J’ai une aversion pour les superlatifs. Mon encre baverait à en faire débauche, appliqués à lustrer un personnage, de cire ou de chair.
Magnus (grand), Major (plus grand), Majuscule (encore plus grand), Maximus (très grand) : auge de superlatifs où les esprits subalternes lapent à pleines gorgées la filandre dont ils tissent servilement la Majesté à un supérieur qui a oublié la fable du Renard et du Corbeau.
Le respect, voire l’admiration, peuvent ne jamais se faire obséquiosité. Ce n’est pas rendre service que d’enfermer son Chef dans l’illusion d’une infaillibilité qui n’est pas de ce monde.

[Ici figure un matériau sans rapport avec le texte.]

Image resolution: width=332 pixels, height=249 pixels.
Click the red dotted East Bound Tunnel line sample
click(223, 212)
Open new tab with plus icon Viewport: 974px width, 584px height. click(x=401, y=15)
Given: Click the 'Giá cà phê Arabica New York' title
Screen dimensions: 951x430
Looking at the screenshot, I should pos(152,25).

Plus enclin à demeurer un contempteur, je reste dubitatif à regarder faire les laudateurs patentés. Le zèle de la lèche, l’acquiescement compulsif, les superlatifs au garde-à-vous.
Il semble qu’au Canada, quelqu’un ait eu l’idée d’offrir les services d’une société de flatterie : pour 5 dollars, vous pouvez faire téléphoner à la personne de votre choix pour dire qu’elle est extraordinaire, formidable, exceptionnelle, unique, géniale.

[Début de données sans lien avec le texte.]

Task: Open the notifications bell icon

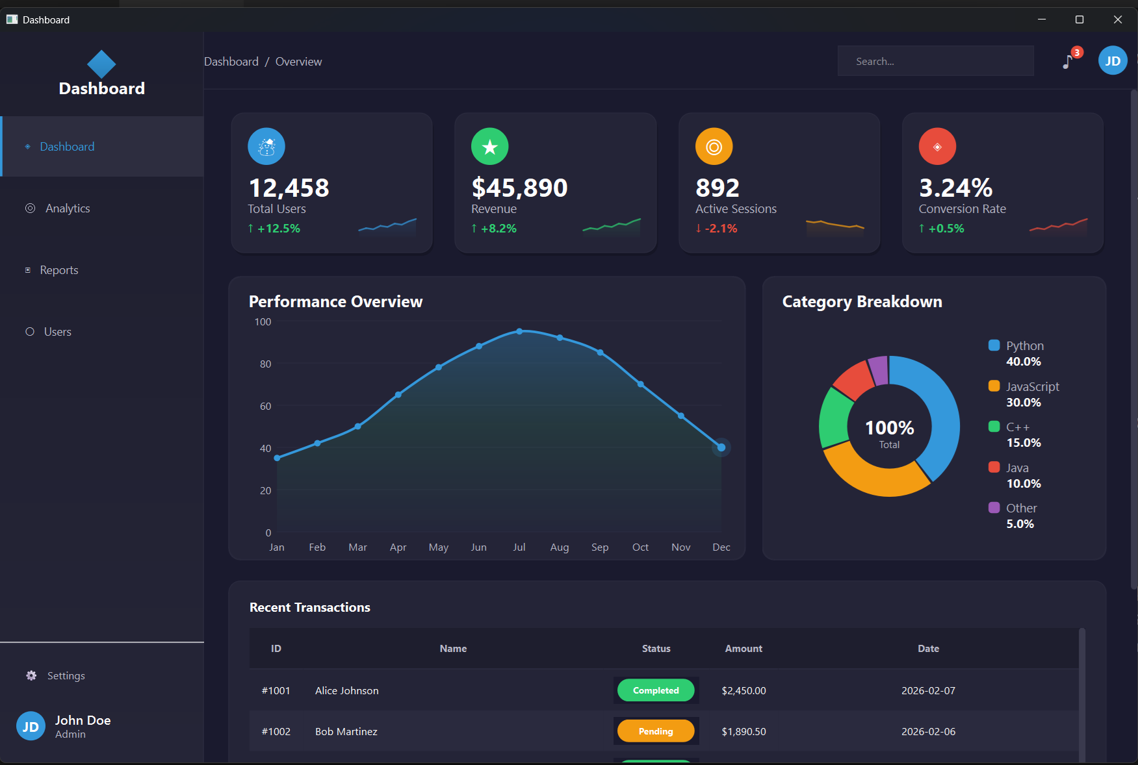Action: tap(1067, 62)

Le filtre des secrétaires particulières ou des directeurs de cabinet empêcherait que ces louanges téléphonées parviennent directement aux Ministres, au Premier Ministre, au Président.
Charle-Magne n’aurait jamais été «Grand» sous ma plume. Celui à qui on sert du Méga-ceci, du Méga-cela, ad nauseam, finit irrémédiablement Méga-lo. Et ce ne serait pas rendre service au pays qui a besoin que ses dirigeants gardent la lucidité de leur infinie petitesse face à la grandeur du service.